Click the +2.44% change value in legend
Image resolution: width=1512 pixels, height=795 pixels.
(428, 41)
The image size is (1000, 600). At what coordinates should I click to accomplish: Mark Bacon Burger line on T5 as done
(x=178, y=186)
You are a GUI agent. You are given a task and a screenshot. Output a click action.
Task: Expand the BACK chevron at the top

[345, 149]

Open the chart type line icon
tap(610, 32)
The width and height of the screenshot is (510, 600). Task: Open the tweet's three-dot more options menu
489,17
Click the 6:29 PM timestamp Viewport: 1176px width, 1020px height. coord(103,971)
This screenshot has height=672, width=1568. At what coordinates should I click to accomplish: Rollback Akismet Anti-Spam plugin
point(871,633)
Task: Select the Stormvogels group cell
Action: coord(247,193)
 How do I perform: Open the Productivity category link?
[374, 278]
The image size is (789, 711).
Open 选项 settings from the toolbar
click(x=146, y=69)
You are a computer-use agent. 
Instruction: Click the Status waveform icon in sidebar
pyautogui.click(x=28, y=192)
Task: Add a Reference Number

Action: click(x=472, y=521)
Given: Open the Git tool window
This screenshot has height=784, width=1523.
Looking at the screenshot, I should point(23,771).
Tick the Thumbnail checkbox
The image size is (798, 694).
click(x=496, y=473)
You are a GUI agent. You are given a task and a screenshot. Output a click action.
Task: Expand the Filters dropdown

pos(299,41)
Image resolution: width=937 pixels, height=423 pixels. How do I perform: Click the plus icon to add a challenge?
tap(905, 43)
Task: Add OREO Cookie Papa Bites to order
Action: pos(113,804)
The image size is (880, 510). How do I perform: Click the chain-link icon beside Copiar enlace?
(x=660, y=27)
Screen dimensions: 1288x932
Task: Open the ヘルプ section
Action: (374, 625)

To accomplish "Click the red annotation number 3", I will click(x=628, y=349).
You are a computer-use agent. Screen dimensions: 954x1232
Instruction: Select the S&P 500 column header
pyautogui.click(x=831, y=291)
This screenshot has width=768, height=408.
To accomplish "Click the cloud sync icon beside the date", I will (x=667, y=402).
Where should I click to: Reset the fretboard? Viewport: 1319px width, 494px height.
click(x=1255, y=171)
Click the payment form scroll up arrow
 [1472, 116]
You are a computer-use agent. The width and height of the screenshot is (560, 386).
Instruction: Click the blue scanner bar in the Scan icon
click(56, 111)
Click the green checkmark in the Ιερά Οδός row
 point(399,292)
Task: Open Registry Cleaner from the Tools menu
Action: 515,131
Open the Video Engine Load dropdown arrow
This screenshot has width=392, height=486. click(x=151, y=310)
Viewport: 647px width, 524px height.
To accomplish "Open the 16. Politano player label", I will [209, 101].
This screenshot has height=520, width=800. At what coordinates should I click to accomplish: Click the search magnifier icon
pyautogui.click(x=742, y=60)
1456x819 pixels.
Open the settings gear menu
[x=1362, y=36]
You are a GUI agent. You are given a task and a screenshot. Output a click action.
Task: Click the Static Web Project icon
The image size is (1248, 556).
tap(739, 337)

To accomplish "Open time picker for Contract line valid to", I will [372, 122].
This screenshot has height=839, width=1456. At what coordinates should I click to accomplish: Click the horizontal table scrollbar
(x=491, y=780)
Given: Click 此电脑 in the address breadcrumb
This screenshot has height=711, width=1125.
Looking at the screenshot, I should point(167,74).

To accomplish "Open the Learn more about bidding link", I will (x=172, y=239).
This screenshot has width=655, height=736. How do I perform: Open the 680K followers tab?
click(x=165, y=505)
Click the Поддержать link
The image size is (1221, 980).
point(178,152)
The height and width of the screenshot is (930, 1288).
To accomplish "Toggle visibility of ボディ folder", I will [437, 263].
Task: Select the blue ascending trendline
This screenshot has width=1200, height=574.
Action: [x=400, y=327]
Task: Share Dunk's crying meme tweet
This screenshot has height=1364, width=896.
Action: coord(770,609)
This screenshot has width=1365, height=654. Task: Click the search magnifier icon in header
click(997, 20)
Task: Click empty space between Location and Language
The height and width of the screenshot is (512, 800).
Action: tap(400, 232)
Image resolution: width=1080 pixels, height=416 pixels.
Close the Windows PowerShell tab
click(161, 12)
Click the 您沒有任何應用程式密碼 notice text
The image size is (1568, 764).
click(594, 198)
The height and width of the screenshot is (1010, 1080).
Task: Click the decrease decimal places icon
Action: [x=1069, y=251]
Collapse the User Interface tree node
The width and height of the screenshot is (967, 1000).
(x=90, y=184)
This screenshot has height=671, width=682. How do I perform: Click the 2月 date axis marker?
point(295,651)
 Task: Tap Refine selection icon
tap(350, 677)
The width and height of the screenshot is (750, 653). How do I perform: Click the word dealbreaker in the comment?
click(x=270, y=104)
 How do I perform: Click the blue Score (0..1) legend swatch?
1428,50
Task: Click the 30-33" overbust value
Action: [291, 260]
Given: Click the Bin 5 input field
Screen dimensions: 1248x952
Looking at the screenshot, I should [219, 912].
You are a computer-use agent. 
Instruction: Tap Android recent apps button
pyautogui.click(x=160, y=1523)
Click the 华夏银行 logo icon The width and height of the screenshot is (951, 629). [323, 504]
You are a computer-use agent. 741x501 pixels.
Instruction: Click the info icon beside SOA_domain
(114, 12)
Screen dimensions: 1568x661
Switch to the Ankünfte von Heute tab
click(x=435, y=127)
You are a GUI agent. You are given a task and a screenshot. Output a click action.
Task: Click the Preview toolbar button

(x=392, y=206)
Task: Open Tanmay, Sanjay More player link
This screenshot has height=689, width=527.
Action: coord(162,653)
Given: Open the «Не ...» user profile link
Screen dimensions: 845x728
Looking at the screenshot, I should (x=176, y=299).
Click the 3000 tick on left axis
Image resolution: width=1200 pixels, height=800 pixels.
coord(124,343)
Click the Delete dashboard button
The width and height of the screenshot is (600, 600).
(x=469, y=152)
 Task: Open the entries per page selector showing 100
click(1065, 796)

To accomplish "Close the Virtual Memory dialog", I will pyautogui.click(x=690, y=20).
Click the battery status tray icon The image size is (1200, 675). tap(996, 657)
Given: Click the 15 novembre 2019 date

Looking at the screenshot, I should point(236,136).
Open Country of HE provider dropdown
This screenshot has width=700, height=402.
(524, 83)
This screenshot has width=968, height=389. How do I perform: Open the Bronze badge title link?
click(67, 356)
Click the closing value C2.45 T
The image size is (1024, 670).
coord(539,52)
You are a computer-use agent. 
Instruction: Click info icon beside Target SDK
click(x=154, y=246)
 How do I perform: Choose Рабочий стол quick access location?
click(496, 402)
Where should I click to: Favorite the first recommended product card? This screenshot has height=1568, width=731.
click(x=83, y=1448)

**What to do:**
Which lines of the records above contain the word "magnifier"? Show each of those lines in full, treating case as significant.

**Answer to this exercise:**
This screenshot has height=520, width=800. At what coordinates should I click to accomplish: Click the search magnifier icon
This screenshot has width=1365, height=654. Task: Click the search magnifier icon in header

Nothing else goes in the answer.